On a donc maintenant l'objectif de la prise du Donbass en entier. Mais lorsque Poutine a reconnu l'indépendance des deux entités séparatistes de l’est de l’Ukraine [les "Républiques populaires" autoproclamées de Donetsk et Louhansk], il ne reconnaissait pas l'ensemble du territoire administratif. En fait, Poutine est en train d'expliquer que ce qu'il veut, c'est prendre l'ensemble de ces deux territoires. Ce qui n'est pas encore fait. Le territoire de Louhansk est presque totalement contrôlé par la Russie, mais ce n'est pas le cas pour celui de Donetsk.
Quelles seront les répercussions de cette annonce pour le Donbass ?
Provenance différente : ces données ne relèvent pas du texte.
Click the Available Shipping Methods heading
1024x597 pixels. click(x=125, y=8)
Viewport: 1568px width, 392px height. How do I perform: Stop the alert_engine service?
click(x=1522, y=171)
On pourrait bien voir un renfort sur le front Est, mais il faudrait pour cela de nouvelles troupes. Or il est compliqué de mettre en place un tel renforcement. Un redéploiement des forces disposées ailleurs prendrait du temps. Il est compliqué, dans un territoire en conflit, de bouger des armées sur des centaines de kilomètres. Il est difficile de savoir comment la Russie pourrait vraiment renforcer ce front par rapport à ce qu'elle fait déjà depuis un mois. Sans oublier que les autorités russes maintiennent toujours leur objectif "de dénazifier" l'ensemble de l'Ukraine.
Cette déclaration pourrait-elle jouer sur les négociations entre Kiev et Moscou, actuellement au point mort ?
L'annonce, en elle-même, n'aura pas d'effets directs sur les négociations. La Russie n'a cessé de multiplier les effets d'annonce depuis le début de l'offensive. C'est le rapport de force militaire sur le terrain qui définit les objectifs politiques et donc les négociations diplomatiques. Plus la situation devient difficile pour la Russie, plus cela poussera Moscou à la négociation. Pour ce qui est des territoires de l'Est, l'idée pour l'Ukraine n'est pas de céder ces territoires à la Russie. L'idée, c'est que l'Ukraine gagne la guerre, ça a été très clair. Le président Volodymyr Zelensky a déclaré qu'il y avait des discussions, mais cela ne veut pas dire pour autant qu'il est prêt à accorder l'indépendance à ces territoires.